The stranger is Rambo (Tomas Milian) and yes the name was taken from the books on which the Sylvester Stallone movies were based. Rambo is a loner. He doesn’t like authority. His buddy Scalia (Mario Piave) works for a private police force. This was the period of Italian history known as the Years of Lead, with violent crime getting out of control and regular terrorist outrages. The idea of rich people turning to private cops rather than the official police has plenty of plausibility. Scalia wants Rambo to join up but Rambo isn’t a team player. This is the equivalent of the scene in dozens of westerns in which the hero is offered a sheriff’s badge or a deputy’s badge but turns it down.
Scalia is trying to solve a kidnapping on his own, to further his career. Milan is run by two criminal organisations, the equivalent of rival outlaw gangs in a western. There’s the Conti gang, run by a hoodlum named Conti (Luciano Catenacci), and the Paternò gang, run by old man Paternò (Joseph Cotten). Paternò is old and blind and his hot-headed son has ambitions to take over.
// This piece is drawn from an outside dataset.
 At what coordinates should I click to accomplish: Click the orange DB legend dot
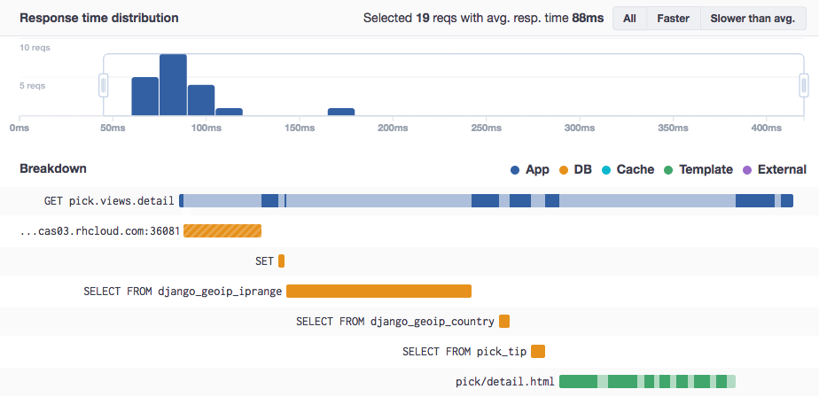[x=565, y=169]
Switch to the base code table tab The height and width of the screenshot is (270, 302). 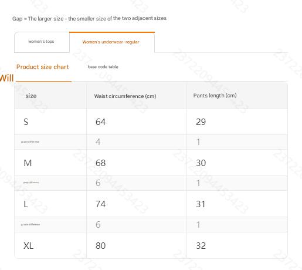click(103, 67)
Rambo has no interest in the case, until something happens that gives him a personal score to settle. Now he intends to wage a one-man war against both gangs.
Vincenzo Mannino’s script is basically a grab-bag of clichés. Lenzi wasn’t enthusiastic about doing this movie and wasn’t happy with it. It’s easy to see why but Tomas Milian’s charismatic performance and the excellent action scenes more than compensate for the deficiencies of the screenplay. There are as many car and motorcycle chases as any reasonable person could wish for.
While the plot might be lacking in originality it holds together very satisfactorily and it provides the necessary excuses for the action scenes.
There’s also plenty of violence but it’s not especially graphic. Lenzi is more interested in giving the viewer an adrenalin rush than in relying on gore.
There is however a copious expenditure of small arms ammunition.
The final showdown is superbly executed and very tense and exciting.
Lenzi paces the film extremely well.
There’s no sex and no nudity. The emphasis is entirely on action and Lenzi is not going to distract us from that for a moment.
There’s no complexity to any of the characters. Rambo is just another mysterious gunslinger of the kind so familiar in westerns.
The one possible exception is old man Paternò, who has a strange and interesting attitude towards Rambo. It’s possible that Rambo is the son he’d have liked to have had, instead of the idiot son he actually has. This relationship could perhaps have been developed a bit more. Joseph Cotten has his moments in this film but he looks very old and frail. Of course that’s the point of the character, that he’s an old man losing his grip on his organisation so Cotten’s performance does actually work quite well.
Don’t expect anything profound or ground-breaking from this movie. Just sit back and enjoy the roller-coaster ride and the mayhem, and enjoy watching Tomas Milian giving a master-class in charisma.
My liking for Umberto Lenzi grows with each Lenzi film I see. Syndicate Sadists is top-notch entertainment, highly recommended.
This is one of five films in Severin’s Violent Streets Umberto Lenzi/Tomas Milian poliziotteschi Blu-Ray boxed set. Extras include interviews with various people involved in the film, the most interesting being the Lenzi interview. The transfer is superb. English and Italian language options are provided.